### Objetivo
Indica cuántas líneas de los registros siguientes contienen la palabra "bullet", distinguiendo entre mayúsculas y minúsculas. Responde solo con el número.

### Datos proporcionados
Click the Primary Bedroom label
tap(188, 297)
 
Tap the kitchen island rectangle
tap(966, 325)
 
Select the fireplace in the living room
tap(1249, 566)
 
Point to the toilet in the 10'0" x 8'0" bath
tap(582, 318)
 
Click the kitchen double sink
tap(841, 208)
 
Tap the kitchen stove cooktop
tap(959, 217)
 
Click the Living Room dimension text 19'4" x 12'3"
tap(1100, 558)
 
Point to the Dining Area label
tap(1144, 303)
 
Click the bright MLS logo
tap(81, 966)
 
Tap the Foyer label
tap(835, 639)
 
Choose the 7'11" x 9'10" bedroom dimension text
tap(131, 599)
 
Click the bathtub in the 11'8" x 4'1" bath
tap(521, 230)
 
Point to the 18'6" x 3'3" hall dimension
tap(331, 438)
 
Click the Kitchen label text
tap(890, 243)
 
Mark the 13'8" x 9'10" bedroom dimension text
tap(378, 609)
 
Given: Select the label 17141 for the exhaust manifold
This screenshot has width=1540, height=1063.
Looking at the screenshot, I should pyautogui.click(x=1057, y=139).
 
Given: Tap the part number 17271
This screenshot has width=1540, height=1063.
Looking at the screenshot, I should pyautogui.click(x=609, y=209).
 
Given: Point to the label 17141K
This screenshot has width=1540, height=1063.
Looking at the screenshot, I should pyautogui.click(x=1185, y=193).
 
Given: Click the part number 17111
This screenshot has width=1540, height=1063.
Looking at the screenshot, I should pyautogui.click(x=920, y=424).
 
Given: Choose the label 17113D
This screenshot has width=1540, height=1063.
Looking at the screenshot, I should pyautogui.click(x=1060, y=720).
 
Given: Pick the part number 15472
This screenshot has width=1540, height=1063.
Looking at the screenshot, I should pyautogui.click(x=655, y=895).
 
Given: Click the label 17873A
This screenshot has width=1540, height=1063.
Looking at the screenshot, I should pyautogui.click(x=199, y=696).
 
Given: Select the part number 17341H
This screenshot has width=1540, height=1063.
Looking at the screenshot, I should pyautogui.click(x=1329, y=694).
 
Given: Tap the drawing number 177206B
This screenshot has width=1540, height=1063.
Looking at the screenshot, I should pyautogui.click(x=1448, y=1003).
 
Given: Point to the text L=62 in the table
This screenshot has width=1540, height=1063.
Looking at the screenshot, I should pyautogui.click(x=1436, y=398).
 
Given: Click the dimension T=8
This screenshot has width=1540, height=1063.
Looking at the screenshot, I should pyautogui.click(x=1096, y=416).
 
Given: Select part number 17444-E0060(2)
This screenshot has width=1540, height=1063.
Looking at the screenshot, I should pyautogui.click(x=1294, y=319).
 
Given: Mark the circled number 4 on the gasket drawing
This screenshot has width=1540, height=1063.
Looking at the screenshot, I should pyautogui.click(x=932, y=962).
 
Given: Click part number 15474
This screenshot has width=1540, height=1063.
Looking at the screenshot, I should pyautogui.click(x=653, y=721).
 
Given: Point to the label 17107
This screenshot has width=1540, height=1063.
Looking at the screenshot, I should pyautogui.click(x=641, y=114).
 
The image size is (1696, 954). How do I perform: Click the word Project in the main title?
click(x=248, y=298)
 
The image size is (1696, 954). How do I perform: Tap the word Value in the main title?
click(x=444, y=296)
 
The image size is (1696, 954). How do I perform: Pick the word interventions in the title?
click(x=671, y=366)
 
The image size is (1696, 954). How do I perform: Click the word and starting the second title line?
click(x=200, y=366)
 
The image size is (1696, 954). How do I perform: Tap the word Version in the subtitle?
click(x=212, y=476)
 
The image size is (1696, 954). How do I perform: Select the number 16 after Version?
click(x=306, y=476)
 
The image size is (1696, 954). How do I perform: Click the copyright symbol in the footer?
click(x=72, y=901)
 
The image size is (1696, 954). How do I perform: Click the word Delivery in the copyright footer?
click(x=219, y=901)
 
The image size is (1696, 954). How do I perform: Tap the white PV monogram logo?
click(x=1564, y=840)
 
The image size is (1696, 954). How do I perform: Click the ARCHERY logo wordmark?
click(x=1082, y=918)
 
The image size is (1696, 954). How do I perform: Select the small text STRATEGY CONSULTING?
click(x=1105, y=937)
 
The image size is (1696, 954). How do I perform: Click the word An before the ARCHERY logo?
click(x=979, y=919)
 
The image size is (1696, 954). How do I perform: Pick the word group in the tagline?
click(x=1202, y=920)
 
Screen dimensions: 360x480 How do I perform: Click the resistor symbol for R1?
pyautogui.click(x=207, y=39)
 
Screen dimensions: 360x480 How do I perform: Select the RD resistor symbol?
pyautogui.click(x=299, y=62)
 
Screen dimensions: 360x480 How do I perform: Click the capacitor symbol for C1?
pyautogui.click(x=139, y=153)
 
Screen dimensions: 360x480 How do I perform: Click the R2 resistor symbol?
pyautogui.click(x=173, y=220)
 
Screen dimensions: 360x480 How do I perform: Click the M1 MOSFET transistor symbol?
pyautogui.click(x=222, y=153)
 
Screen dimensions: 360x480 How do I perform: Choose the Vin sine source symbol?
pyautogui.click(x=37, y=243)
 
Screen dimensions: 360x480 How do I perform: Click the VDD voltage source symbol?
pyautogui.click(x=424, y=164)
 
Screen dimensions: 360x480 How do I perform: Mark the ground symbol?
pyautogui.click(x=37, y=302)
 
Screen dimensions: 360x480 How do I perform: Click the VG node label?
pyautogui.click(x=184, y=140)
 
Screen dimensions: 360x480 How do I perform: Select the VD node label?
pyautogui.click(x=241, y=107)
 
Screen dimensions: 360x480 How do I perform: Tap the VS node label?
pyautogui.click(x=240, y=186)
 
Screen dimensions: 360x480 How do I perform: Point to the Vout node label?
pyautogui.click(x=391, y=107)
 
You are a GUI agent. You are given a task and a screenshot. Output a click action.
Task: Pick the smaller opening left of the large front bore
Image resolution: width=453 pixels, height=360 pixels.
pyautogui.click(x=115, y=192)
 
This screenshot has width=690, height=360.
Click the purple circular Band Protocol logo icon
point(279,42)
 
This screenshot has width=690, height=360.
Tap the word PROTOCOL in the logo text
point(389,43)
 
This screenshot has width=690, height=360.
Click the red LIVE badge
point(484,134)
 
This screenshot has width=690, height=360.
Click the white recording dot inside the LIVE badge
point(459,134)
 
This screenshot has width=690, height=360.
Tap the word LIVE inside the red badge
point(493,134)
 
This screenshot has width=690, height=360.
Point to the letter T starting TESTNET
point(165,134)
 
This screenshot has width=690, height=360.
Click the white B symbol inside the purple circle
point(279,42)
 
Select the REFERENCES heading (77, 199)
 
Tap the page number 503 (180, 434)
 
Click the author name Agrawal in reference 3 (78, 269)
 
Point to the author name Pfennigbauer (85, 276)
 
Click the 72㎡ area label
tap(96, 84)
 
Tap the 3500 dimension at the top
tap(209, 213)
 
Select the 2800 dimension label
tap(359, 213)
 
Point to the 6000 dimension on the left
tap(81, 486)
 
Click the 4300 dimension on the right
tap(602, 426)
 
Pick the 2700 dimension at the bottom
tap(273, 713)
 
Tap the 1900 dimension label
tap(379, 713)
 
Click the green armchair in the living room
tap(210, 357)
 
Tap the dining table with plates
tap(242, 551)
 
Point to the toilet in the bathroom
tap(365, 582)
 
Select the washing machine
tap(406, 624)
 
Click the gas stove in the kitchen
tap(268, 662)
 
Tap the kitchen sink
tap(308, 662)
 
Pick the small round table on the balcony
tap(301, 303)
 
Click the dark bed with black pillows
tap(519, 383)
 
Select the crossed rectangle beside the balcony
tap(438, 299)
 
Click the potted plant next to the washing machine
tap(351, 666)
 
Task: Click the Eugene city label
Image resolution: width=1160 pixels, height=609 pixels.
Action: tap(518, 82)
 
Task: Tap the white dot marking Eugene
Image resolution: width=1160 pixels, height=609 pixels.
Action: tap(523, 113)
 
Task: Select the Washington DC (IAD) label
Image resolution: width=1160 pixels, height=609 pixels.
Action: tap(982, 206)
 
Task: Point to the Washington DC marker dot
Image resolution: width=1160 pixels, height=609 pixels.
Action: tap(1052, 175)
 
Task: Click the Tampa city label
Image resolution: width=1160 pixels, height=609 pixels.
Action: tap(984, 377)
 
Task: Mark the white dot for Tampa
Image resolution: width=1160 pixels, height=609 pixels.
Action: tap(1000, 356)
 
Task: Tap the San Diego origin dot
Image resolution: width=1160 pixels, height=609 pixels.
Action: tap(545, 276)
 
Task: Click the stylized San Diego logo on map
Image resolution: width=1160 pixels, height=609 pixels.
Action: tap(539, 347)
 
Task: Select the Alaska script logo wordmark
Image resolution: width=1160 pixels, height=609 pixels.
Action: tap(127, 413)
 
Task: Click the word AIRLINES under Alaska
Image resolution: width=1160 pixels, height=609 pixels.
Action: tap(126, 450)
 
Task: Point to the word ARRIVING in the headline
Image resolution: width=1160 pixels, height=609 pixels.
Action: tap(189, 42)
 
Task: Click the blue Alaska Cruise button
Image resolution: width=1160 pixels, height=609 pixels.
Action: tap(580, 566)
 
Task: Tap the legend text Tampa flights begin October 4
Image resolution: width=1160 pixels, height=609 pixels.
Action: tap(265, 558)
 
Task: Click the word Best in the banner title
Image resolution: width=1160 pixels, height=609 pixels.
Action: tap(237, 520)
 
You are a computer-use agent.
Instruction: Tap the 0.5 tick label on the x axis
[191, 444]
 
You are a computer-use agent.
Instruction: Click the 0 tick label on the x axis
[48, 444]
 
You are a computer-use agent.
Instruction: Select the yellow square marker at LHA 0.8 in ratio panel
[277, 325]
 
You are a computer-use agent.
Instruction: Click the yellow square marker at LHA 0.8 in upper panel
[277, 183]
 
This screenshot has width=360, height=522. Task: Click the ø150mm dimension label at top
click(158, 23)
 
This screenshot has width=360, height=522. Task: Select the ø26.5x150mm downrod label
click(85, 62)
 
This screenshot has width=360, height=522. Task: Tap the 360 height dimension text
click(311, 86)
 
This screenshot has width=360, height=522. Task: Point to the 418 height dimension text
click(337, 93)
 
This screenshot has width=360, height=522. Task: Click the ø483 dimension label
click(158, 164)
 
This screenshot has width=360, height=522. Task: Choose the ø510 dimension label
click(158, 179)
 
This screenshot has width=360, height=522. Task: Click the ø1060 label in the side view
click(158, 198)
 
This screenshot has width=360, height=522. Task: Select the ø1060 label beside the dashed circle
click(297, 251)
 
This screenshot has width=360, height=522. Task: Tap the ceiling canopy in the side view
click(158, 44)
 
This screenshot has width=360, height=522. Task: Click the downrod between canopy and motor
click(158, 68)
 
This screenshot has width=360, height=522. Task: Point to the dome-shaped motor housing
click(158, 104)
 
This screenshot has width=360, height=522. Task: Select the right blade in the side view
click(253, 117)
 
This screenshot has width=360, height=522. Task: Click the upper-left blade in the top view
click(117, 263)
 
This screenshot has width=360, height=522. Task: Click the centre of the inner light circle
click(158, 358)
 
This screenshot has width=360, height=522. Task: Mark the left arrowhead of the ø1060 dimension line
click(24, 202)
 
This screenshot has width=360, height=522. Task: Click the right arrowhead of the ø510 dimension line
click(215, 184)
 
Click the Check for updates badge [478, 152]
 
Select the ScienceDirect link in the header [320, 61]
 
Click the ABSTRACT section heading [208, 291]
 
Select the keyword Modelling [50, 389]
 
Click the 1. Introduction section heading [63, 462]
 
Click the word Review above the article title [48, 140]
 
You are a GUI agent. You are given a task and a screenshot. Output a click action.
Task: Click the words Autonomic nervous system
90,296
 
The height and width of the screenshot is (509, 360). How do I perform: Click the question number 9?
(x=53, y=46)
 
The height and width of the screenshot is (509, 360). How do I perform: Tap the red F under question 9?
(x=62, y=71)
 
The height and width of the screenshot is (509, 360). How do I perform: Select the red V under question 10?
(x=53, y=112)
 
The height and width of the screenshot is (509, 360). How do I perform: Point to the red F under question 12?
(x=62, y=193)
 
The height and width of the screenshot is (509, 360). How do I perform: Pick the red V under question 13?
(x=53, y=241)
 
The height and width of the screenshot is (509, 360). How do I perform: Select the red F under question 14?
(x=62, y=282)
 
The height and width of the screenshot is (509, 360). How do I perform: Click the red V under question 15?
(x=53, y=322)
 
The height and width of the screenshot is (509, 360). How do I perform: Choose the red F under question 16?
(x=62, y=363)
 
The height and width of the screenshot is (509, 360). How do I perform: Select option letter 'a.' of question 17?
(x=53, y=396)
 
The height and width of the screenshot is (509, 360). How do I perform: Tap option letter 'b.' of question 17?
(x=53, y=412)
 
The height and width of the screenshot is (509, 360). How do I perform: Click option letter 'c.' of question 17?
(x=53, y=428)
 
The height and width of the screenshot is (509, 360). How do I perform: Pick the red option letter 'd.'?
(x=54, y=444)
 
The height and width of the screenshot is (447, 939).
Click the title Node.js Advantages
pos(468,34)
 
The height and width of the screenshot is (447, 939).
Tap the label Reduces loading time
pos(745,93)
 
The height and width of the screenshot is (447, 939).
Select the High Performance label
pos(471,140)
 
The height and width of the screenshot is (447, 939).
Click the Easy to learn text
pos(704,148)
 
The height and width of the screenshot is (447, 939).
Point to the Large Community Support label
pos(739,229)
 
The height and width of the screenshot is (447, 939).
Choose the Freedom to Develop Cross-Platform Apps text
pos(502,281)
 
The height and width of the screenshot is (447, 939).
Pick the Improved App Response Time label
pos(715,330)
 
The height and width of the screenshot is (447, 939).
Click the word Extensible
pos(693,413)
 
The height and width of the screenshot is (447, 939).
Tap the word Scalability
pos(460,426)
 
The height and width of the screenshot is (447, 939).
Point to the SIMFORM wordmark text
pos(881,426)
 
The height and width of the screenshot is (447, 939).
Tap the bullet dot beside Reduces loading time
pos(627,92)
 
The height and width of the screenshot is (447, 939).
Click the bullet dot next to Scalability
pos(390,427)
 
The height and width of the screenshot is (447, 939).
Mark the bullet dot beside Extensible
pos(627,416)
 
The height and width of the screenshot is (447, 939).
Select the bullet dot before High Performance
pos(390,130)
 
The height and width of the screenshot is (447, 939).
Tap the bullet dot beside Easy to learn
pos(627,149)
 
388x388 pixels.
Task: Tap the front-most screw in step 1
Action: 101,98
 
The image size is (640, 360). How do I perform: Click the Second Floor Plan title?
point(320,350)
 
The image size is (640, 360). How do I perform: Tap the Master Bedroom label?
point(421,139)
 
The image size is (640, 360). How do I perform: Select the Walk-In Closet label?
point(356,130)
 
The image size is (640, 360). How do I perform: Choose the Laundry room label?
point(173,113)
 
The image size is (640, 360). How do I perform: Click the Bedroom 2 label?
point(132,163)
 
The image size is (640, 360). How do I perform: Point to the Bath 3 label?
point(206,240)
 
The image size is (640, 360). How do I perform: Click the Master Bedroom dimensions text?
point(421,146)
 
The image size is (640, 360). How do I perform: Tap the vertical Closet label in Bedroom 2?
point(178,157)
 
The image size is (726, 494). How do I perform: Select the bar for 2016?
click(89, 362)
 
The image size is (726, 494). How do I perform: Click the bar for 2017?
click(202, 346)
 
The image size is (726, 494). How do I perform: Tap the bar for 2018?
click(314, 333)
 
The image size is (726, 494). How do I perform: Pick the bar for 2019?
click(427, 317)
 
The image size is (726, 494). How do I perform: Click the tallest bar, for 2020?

### Resultado del ejercicio
5